Sur la légalité de la décision attaquée :
3. Aux termes de l’article R. 222-1 du code de justice administrative : « (…) les magistrats ayant une ancienneté minimale de deux ans ou ayant atteint au moins le grade de premier conseiller désignés à cet effet par le président de leur juridiction peuvent, par ordonnance : (…) 7° Rejeter (…), après l’expiration du délai de recours (…) les requêtes ne comportant que (…) des moyens inopérants (…). Les autres magistrats ayant le grade de président désignés à cet effet par le président de la cour peuvent, en outre, par ordonnance, rejeter (…) les requêtes d’appel manifestement dépourvues de fondement (…) ».
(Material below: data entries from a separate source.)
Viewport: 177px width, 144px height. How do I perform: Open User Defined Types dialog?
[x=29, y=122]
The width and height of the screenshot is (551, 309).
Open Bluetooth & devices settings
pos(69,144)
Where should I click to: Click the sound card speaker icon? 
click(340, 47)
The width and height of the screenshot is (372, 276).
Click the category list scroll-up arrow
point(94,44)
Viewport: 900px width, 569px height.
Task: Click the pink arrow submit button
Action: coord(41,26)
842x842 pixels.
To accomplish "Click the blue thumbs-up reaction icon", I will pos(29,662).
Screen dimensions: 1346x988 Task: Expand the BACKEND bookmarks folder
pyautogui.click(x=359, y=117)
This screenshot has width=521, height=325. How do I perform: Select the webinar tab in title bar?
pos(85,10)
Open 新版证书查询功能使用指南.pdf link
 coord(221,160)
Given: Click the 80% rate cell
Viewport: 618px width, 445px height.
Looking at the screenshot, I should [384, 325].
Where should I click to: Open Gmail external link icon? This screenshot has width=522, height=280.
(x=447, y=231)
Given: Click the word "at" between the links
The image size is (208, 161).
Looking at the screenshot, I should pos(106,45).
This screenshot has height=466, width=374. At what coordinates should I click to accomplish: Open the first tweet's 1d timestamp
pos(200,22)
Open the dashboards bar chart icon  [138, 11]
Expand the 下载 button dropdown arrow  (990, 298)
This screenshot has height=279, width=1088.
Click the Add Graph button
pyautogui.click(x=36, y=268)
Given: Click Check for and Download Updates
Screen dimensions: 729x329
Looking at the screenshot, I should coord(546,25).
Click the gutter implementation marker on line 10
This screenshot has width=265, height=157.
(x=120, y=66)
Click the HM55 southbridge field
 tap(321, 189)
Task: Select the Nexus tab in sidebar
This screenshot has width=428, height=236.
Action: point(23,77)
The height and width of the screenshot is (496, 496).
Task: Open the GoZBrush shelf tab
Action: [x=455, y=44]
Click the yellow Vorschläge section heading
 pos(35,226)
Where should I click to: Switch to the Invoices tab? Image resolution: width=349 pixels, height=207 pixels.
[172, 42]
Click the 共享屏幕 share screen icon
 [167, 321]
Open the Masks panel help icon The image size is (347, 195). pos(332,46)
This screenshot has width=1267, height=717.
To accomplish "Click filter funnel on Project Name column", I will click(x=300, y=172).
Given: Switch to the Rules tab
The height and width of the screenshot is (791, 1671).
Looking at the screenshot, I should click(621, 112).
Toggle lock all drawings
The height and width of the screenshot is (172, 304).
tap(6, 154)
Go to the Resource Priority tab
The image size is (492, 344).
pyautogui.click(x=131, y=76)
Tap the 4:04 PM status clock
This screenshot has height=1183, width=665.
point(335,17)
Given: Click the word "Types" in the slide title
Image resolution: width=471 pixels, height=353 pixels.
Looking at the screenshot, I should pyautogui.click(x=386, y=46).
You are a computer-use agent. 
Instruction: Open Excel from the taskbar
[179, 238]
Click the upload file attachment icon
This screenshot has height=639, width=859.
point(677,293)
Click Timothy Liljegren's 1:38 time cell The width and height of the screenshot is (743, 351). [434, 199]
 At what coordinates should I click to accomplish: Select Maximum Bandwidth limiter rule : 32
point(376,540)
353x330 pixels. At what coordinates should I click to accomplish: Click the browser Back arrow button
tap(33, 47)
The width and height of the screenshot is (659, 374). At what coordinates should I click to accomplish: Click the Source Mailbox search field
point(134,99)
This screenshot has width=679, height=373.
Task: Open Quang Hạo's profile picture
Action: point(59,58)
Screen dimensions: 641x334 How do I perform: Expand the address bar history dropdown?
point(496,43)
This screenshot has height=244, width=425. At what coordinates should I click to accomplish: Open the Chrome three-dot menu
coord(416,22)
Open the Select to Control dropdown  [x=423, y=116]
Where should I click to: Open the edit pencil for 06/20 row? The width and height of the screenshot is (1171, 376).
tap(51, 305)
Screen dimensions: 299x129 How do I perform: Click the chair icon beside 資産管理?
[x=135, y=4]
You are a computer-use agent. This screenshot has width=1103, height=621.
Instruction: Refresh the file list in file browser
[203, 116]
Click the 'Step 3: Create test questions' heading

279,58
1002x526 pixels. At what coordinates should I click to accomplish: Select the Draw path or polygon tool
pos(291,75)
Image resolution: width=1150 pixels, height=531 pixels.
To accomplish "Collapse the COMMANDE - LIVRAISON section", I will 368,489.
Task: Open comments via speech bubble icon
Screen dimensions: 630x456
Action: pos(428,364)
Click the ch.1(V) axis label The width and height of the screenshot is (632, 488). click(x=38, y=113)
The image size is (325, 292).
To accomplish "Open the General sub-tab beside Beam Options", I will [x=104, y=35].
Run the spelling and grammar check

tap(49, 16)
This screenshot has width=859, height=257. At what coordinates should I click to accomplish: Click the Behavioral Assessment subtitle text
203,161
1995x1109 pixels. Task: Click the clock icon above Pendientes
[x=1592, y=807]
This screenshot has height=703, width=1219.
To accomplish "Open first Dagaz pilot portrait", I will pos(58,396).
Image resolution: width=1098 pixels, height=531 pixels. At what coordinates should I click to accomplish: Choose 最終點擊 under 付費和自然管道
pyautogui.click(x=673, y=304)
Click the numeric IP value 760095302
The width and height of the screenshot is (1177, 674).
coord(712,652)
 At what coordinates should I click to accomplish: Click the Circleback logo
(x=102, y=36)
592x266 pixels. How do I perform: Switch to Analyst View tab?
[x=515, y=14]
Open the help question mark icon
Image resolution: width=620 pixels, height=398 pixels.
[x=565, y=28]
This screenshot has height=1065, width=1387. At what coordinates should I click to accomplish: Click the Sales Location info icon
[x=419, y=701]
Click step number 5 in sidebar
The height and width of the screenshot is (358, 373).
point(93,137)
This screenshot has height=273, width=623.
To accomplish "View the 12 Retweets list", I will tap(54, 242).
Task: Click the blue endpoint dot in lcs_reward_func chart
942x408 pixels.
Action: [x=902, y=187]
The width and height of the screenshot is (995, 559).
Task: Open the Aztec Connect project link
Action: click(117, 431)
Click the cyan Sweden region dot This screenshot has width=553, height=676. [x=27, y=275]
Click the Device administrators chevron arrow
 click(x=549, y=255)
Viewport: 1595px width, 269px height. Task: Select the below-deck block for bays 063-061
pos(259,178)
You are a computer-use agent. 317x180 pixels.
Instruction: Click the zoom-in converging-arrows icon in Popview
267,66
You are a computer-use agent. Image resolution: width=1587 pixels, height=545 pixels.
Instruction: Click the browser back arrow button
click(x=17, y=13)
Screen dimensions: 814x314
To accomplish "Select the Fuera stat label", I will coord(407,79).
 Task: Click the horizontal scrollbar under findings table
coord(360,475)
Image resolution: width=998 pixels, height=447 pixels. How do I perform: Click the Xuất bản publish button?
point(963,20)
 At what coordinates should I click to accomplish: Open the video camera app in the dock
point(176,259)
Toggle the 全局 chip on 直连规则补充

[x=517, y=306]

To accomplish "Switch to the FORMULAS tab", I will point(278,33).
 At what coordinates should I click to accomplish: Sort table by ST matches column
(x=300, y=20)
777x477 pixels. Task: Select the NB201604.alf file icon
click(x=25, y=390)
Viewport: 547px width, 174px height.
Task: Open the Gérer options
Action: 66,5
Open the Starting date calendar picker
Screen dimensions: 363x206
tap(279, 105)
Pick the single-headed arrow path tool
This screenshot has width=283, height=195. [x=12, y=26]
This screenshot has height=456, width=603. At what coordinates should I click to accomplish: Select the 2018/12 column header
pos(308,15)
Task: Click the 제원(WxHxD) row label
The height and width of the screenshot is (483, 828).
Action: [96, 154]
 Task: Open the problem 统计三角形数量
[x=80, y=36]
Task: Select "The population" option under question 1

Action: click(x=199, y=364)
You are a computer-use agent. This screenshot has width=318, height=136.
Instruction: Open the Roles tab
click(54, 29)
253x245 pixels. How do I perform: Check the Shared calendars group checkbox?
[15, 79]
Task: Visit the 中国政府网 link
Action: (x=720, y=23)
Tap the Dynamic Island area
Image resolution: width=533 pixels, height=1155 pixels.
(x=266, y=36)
4. M. A… se borne à soutenir que le jugement attaqué est entaché d’un défaut d’examen sérieux de sa situation. Or, eu égard à l’office du juge d’appel, qui est appelé à statuer, d’une part, sur la régularité de la décision des premiers juges, et d’autre part, sur le litige qui a été porté devant eux, le requérant ne peut utilement soutenir, indépendamment de la discussion du bien-fondé de la solution apportée au litige, que le magistrat désigné par la présidente du tribunal administratif de Paris aurait entaché son jugement d’un défaut d’examen de sa situation.
5. Il résulte de ce qui précède que la requête d’appel de M. A…, qui ne comporte qu’un moyen inopérant, doit être rejetée en application des dispositions précitées du 7° de l’article R. 222-1 du code de justice administrative, y compris ses conclusions aux fins d’injonction et d’astreinte ainsi que celles portant sur les frais liés au litige et à l’aide juridictionnelle provisoire.
O R D O N N E :
Article 1er : Il n’y a pas lieu de statuer sur les conclusions tendant au bénéfice de l’aide juridictionnelle à titre provisoire.
Article 2 : Le surplus de la requête de M. A… est rejeté.
Article 3 : La présente ordonnance sera notifiée à M. B… A… et à Me Pafundi.
Copie en sera adressée à l’Office français de l’immigration et de l’intégration.
Fait à Paris, le 29 avril 2026.
La présidente assesseure de la 8ème chambre B,
V. HERMANN JAGER
La République mande et ordonne au ministre de l’intérieur en ce qui le concerne ou à tous commissaires de justice à ce requis en ce qui concerne les voies de droit commun contre les parties privées, de pourvoir à l’exécution de la présente décision.